CFTC net positions in GBP for the UK changed from £-6.6K to £-2K

by VT Markets
/
Sep 27, 2025

The US CFTC data shows a change in GBP net positions, recording a net position of £-2K compared to a previous £-6.6K. The information is subject to risks and uncertainties, making it important for individuals to conduct their own research before making trading decisions.

EUR/USD climbed to daily highs, approaching the 1.1700 mark, driven by the weakening US Dollar. This movement followed the PCE data, influencing market expectations for potential Fed rate cuts.

Gbp Usd Performance

GBP/USD regained some value, reversing its recent losses, as market participants analysed the latest economic data. The fluctuations were influenced by the broader movements in the currency market and investor sentiment around the Greenback.

Gold prices strengthened, nearing the $3,800 per troy ounce, buoyed by the easing pressure on the Dollar. The positive trend is also linked to speculations about federal rate adjustments.

US core PCE inflation is anticipated to hold at 0.2% MoM in August. Jerome Powell’s recent address suggested a challenging environment for the Federal Reserve, maintaining a cautious approach amidst current economic conditions.

The US dollar is showing broad weakness, and this is the main theme we should be trading on. This weakness is driven by the recent PCE inflation numbers, which have solidified the market’s belief that the Federal Reserve will continue cutting interest rates. A dovish Fed is signaling a weaker dollar for the weeks ahead.

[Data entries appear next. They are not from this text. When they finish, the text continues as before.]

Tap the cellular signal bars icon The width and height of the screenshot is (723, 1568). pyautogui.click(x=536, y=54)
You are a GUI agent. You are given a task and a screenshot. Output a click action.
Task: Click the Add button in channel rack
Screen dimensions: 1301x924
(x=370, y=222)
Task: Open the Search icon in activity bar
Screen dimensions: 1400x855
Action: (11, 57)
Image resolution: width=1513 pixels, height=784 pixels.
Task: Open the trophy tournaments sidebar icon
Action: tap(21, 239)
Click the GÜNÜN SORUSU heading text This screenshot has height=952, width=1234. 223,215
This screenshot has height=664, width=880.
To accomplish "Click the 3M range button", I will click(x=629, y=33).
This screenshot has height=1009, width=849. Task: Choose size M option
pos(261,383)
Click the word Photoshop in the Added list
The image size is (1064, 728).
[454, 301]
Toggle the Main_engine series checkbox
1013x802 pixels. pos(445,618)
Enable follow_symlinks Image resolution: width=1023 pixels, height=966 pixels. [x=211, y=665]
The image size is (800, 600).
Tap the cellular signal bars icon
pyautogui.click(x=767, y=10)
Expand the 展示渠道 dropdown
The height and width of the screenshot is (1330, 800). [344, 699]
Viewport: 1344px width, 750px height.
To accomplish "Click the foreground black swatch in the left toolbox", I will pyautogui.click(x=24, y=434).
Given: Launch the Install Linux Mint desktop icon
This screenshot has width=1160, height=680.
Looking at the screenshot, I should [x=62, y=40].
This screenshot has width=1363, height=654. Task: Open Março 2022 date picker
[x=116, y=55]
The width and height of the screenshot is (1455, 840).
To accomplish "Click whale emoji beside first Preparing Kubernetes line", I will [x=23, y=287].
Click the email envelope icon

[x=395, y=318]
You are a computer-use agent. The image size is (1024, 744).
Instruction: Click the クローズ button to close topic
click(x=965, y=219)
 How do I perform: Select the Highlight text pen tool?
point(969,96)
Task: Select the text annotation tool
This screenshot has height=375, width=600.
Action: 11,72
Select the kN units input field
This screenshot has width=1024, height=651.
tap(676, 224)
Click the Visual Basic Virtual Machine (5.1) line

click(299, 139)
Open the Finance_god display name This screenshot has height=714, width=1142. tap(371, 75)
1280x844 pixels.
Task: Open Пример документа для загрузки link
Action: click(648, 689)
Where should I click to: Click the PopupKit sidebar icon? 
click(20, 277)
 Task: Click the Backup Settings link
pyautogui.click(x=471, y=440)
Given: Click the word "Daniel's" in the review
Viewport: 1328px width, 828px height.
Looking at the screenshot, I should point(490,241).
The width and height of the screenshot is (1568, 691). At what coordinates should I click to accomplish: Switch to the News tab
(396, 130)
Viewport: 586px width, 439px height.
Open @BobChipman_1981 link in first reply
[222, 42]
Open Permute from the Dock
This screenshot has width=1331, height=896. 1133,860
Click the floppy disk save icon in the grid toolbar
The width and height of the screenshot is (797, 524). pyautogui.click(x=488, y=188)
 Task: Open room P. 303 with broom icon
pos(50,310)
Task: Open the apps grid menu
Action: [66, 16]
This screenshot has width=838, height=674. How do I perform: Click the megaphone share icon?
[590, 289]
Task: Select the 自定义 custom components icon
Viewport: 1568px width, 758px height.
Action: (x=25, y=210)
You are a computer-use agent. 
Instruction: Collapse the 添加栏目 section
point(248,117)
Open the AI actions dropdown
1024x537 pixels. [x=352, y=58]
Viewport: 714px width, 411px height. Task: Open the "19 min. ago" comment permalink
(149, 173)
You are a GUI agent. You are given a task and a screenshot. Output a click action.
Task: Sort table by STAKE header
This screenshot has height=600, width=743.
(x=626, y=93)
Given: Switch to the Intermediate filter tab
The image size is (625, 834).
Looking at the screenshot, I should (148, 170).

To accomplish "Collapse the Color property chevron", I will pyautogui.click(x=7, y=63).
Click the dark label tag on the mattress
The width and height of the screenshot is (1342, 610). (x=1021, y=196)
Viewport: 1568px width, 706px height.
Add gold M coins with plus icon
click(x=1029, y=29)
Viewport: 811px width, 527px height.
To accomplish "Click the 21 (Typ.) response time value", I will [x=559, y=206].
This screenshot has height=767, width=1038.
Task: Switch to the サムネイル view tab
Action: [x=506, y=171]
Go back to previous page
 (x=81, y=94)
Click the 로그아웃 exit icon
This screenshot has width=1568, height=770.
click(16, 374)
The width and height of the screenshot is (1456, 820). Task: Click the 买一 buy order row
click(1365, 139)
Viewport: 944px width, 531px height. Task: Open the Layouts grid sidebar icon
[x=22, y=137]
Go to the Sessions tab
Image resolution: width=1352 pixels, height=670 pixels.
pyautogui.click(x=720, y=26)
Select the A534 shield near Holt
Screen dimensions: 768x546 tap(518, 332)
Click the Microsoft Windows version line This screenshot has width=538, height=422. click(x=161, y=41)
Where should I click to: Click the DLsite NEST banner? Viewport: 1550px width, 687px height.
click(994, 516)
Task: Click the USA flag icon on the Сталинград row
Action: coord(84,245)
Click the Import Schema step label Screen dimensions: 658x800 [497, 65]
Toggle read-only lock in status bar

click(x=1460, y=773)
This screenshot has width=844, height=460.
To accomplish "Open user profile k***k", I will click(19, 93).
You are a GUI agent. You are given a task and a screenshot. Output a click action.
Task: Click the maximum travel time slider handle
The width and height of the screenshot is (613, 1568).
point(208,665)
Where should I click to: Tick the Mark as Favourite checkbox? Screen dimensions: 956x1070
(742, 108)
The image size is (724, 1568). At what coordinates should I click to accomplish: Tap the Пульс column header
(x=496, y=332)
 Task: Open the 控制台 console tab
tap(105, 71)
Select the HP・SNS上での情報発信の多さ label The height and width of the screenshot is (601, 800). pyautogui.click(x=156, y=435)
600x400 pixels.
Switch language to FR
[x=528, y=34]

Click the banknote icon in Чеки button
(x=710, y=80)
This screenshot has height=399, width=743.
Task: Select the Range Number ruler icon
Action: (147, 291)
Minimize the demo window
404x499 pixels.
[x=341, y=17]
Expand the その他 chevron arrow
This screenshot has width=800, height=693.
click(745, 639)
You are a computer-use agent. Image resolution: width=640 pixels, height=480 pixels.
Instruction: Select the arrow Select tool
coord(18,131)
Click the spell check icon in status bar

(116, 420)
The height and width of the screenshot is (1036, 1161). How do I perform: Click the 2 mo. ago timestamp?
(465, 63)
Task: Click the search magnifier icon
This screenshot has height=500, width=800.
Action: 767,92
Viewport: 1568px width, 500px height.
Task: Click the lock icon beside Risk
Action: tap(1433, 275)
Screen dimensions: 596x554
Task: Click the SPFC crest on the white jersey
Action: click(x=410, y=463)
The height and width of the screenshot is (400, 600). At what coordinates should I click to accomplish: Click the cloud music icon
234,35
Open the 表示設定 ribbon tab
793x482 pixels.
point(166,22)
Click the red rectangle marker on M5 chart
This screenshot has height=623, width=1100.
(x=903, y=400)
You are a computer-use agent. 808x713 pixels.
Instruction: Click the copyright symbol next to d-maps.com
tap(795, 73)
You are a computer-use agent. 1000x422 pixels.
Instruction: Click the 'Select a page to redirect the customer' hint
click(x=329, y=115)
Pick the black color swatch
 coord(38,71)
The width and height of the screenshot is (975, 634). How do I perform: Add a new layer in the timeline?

Impact On Pound Speculation

We are seeing a direct reaction in the British pound’s speculative positioning. The latest data shows non-commercial traders have reduced their net short positions on GBP from £6.6 billion to just £2 billion. This is a significant shift, indicating that major market players are no longer betting heavily against the pound.

This sentiment is backed by credible data, as the latest annual Core PCE inflation reading came in at 2.9%, continuing its steady decline from the peaks we saw back in 2024. As a result, the derivatives market is now pricing in an 85% probability of another 25-basis-point rate cut at the Fed’s November meeting. This would take the Fed Funds Rate to a target of 3.75-4.00%.

For the pound specifically, this shift is notable when we remember the extreme net short positions that exceeded £80 billion during the UK’s 2022 mini-budget crisis. The current reduction in shorts, coupled with GBP/USD flirting with 1.3400, suggests a sustained recovery is underway. This level represents a key technical area that we haven’t seen challenged for over a year.

In the coming weeks, buying call options on GBP/USD could be an effective way to capitalize on further upside while defining risk. We should also consider similar bullish strategies for gold, as the yellow metal is approaching $3,800 an ounce. Gold performs well in environments with a falling US dollar and declining real interest rates.